BEGIN Provided text

Metadata-Version: 2.1
Name: multi_vector_simulator
Version: 0.5.0rc2
Summary: Multi-vector Simulation Tool assessing and optimizing Local Energy Systems (LES) for the E-LAND project
Home-page: https://github.com/rl-institut/multi-vector-simulator
Author: Reiner Lemoine Institut
Author-email: pypi@rl-institut.de
License: UNKNOWN
Project-URL: Bug Reports, https://github.com/rl-institut/multi-vector-simulator/issues
Project-URL: Source, https://github.com/rl-institut/multi-vector-simulator
Description: # MVS - Multi-Vector Simulator of the E-Land toolbox
        
        [![Documentation Status](https://readthedocs.org/projects/multi-vector-simulator/badge/?version=latest)](https://multi-vector-simulator.readthedocs.io/en/latest/?badge=latest)
        [![Build Status](https://travis-ci.com/rl-institut/mvs_eland.svg?branch=dev)](https://travis-ci.com/rl-institut/mvs_eland)
        [![Coverage Status](https://coveralls.io/repos/github/rl-institut/multi-vector-simulator/badge.svg)](https://coveralls.io/github/rl-institut/multi-vector-simulator)
        
        Rights: [Reiner Lemoine Institut (Berlin)](https://reiner-lemoine-institut.de/)
        
        The multi-vector simulator (MVS) allows the evaluation of local sector-coupled energy systems that include the energy carriers electricity, heat and/or gas. The MVS has three main features:
        
        - Analysis of an energy system model, which can be defined from csv or json files, including its
         costs and performance parameters.
         - Near-future investments into power generation and storage assets can be optimized aiming at
          least-cost supply of electricity and heat.
         - Future energy supply scenarios that integrate emerging technologies helping to meet sustainability goals and decrease adverse climate effects can be evaluated, e.g. through high renewable energy shares or sector-coupling technologies.
        
        The tool is being developed within the scope of the H2020 project E-LAND (Integrated multi-vector management system for Energy isLANDs, project homepage [HERE](https://elandh2020.eu/)). A graphical user interface for the MVS will be integrated.
        
        *Latest release*
        Check the [latest release](https://github.com/rl-institut/multi-vector-simulator/releases/latest). Please check the [CHANGELOG.md](https://github.com/rl-institut/multi-vector-simulator/blob/master/CHANGELOG.md) for past updates and changes.
        
        *Disclaimer*
        As the MVS is still under development, changes might still occur in the code as well as code
         structure. If you want to try the MVS, please make sure to check this project regularly.
        
        For advanced programmers: You can also use the `dev` branch that includes the latest updates and
         changes. You find the changelog [HERE](https://github.com/rl-institut/multi-vector-simulator/blob/dev/CHANGELOG.md).

END Provided text

Prompt 1: According to the multi-vector simulator package description, which energy carriers can the local sector-coupled energy systems evaluated by the MVS include?
Prompt 2: Update the multi-vector simulator package description, giving everything from "Rights: [Reiner Lemoine" down to "and performance parameters." again with "json" changed to "xml".
Prompt 3: Write what comes next in the multi-vector simulator package description, continuing after its final sentence.

BEGIN Given data

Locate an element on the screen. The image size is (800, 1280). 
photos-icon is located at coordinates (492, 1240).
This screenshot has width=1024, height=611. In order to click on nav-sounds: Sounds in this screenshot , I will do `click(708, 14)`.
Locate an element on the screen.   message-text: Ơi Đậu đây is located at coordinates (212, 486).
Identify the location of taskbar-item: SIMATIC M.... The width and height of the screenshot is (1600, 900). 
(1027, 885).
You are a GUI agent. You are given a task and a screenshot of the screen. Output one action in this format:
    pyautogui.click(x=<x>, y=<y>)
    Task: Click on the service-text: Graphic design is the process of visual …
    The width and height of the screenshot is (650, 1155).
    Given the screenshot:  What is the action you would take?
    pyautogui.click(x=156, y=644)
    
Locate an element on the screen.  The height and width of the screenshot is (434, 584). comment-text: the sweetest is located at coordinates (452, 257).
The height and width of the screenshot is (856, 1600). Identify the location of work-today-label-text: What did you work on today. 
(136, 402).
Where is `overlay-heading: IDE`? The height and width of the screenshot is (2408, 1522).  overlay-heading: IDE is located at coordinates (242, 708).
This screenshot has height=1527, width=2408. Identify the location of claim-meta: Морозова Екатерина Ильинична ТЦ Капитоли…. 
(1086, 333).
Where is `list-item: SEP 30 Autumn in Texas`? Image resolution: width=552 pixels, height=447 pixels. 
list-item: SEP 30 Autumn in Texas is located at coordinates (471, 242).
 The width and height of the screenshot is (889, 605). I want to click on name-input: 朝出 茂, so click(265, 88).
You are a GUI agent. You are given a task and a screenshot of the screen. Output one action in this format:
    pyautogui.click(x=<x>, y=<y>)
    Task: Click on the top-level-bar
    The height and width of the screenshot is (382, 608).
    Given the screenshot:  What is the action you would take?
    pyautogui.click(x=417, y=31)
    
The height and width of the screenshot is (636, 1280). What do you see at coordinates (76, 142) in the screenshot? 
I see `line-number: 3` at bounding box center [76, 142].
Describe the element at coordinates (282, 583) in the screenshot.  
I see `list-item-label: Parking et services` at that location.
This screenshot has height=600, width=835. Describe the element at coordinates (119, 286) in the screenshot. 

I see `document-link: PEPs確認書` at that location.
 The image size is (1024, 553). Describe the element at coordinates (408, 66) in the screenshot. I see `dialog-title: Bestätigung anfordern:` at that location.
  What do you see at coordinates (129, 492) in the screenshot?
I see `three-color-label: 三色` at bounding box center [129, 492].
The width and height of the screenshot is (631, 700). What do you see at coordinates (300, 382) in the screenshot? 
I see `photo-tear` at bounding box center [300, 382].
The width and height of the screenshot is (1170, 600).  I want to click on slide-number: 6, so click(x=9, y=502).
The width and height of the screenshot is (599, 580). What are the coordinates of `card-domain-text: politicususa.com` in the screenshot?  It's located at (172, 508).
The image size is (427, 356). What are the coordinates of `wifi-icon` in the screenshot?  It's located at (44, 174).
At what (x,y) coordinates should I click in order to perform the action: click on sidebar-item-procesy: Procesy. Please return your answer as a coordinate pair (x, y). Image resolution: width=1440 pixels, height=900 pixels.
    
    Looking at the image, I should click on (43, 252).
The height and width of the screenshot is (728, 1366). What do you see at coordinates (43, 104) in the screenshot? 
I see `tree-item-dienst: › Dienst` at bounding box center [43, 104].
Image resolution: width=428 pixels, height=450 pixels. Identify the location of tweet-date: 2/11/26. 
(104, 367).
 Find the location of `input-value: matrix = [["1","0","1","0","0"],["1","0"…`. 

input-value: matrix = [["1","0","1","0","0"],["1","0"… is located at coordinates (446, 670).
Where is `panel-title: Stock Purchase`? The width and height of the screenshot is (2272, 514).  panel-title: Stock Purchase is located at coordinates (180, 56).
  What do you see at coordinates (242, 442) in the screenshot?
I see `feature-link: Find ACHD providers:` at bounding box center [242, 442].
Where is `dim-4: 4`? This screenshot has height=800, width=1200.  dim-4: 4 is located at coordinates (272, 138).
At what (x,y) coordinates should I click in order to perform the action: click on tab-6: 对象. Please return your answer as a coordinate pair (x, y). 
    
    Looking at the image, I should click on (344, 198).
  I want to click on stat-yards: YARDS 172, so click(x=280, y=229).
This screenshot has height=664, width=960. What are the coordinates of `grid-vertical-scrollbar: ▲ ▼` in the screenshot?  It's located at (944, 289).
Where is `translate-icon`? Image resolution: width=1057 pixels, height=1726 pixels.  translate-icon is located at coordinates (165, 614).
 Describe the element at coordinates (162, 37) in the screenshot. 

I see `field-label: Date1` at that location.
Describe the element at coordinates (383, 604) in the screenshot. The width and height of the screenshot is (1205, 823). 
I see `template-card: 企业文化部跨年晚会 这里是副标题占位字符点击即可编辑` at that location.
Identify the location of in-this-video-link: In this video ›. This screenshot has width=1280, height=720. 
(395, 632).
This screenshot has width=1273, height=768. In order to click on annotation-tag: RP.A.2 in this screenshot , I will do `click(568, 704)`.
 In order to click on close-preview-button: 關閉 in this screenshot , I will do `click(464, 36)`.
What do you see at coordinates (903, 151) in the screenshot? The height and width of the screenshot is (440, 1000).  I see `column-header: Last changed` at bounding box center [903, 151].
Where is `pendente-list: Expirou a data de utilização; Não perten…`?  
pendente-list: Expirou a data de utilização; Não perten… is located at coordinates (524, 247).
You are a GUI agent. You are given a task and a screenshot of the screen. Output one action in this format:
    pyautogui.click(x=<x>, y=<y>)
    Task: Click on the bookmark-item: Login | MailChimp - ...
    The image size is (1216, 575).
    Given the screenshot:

END Given data

Written response 1: Electricity, heat and/or gas.

Written response 2:
Rights: [Reiner Lemoine Institut (Berlin)](https://reiner-lemoine-institut.de/)
        
        The multi-vector simulator (MVS) allows the evaluation of local sector-coupled energy systems that include the energy carriers electricity, heat and/or gas. The MVS has three main features:
        
        - Analysis of an energy system model, which can be defined from csv or xml files, including its
         costs and performance parameters.

Written response 3:
        
        # Getting started
        
        If you are interested to try out the code, please feel free to do so! In case that you are planning to use it for a specific or a larger-scale project, we would be very happy if you would get in contact with us, eg. via issue. Maybe you have ideas that can help the MVS move forward? Maybe you noticed a bug that we can resolve?
        
        We are still working on including a readthedocs for the MVS. Some information on this tool and code is already available [here](https://multi-vector-simulator.readthedocs.io/en/stable/) (stable version, latest developments [here](https://multi-vector-simulator.readthedocs.io/en/latest/)).
        
        ## Setup and installation
        
        To set up the MVS, follow the steps below:
        
        * If python3 is not pre-installed: Install miniconda (for python 3.7: https://docs.conda.io/en/latest/miniconda.html)
        
        * Clone or download the latest [MVS release](https://github.com/rl-institut/multi-vector-simulator/releases)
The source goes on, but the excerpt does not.